Even if we don’t yet have all the evidence that organic produce might be desirable, Benbrook of the Organic Center said it’s time to change the notion that there’s nothing wrong with a little pesticide for breakfast. Over the last two years, he said, “nearly every issue of Environmental Health Perspectives has had at least one new research report” on how pesticides can harm a child’s neurological growth, particularly on brain architecture, learning ability and markers for attention deficit hyperactivity disorder.

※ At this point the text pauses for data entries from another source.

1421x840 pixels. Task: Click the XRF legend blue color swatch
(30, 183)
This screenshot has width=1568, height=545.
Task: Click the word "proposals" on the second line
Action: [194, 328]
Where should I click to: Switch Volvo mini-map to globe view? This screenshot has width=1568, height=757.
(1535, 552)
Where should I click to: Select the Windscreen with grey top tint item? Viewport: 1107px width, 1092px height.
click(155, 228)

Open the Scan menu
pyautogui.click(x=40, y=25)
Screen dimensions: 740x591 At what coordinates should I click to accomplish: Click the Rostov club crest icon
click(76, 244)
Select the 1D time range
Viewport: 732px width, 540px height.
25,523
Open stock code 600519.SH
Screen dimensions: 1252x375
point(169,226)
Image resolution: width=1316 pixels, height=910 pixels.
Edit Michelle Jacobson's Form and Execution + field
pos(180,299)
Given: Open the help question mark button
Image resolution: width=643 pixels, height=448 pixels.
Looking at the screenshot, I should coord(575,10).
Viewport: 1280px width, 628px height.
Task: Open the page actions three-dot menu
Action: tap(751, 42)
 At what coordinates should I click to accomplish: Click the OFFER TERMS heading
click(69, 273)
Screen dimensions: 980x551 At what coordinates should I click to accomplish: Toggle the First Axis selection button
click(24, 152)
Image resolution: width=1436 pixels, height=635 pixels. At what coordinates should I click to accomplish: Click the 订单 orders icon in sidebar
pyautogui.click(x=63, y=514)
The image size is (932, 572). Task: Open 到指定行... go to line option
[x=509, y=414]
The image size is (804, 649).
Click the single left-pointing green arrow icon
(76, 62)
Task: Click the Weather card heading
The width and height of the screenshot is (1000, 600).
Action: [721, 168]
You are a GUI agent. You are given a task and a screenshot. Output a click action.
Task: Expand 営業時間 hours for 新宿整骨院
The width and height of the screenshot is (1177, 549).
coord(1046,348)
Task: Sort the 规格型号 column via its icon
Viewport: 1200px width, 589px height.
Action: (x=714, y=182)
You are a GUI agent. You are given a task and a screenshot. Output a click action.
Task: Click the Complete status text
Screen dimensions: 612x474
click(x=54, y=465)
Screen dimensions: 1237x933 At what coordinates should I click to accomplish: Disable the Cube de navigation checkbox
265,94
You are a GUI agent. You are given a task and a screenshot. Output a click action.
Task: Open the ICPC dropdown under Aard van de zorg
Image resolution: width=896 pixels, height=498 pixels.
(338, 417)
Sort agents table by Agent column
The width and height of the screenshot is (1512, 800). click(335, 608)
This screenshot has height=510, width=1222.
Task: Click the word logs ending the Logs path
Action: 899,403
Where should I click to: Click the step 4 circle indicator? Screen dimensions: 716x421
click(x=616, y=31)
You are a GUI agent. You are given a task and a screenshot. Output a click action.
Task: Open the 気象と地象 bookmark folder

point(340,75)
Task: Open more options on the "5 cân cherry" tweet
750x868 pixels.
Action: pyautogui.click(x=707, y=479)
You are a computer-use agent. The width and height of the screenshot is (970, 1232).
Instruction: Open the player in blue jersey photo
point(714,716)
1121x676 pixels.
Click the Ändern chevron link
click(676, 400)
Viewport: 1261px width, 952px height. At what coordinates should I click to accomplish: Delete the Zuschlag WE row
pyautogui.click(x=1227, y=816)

While this falls short of incontrovertible proof that properly washed conventional produce can harm people, it does raise red flags, environmentalists say.

Weighing the value of organic foods also means looking at nutrition, not just the dangers of pesticides — and there is disagreement over whether organic food supplies more nutrients.

Researchers at UC Davis did a 10-year study, published last year, in which a particular strain of tomatoes was grown with pesticides on conventional soil right next to the same strain grown on soil that had been certified organic. All plants were subject to the same weather, irrigation and harvesting conditions.

The conclusion? Organic tomatoes had more vitamin C and health-promoting antioxidants, specifically flavonoids called quercetin and kaempferol — although researchers noted that year-to-year nutrient content can vary in both conventional and organic plants.

Other research has also shown nutritional advantages for organic food, according to the Organic Center, which reviewed 97 studies on comparative nutrition. Benbrook, the center’s chief scientist, says that although conventionally grown food tends to have more protein, organic food is about 25% higher in vitamin C and other antioxidants.

Yet a recent Danish study published in the Journal of the Science of Food and Agriculture showed no vitamin and mineral advantage to organic food.

So, what to eat? ………… Side with the nutritionists who urge people to eat more fruits and vegetables, regardless of how they’re grown. Common sense, though not necessarily science, would seem to favor organics, if you can afford them. But if you want, split the difference — buy organic for fruits and vegetables that are thin-skinned or hard to wash or peel, and go conventional for those, such as bananas, that peel easily.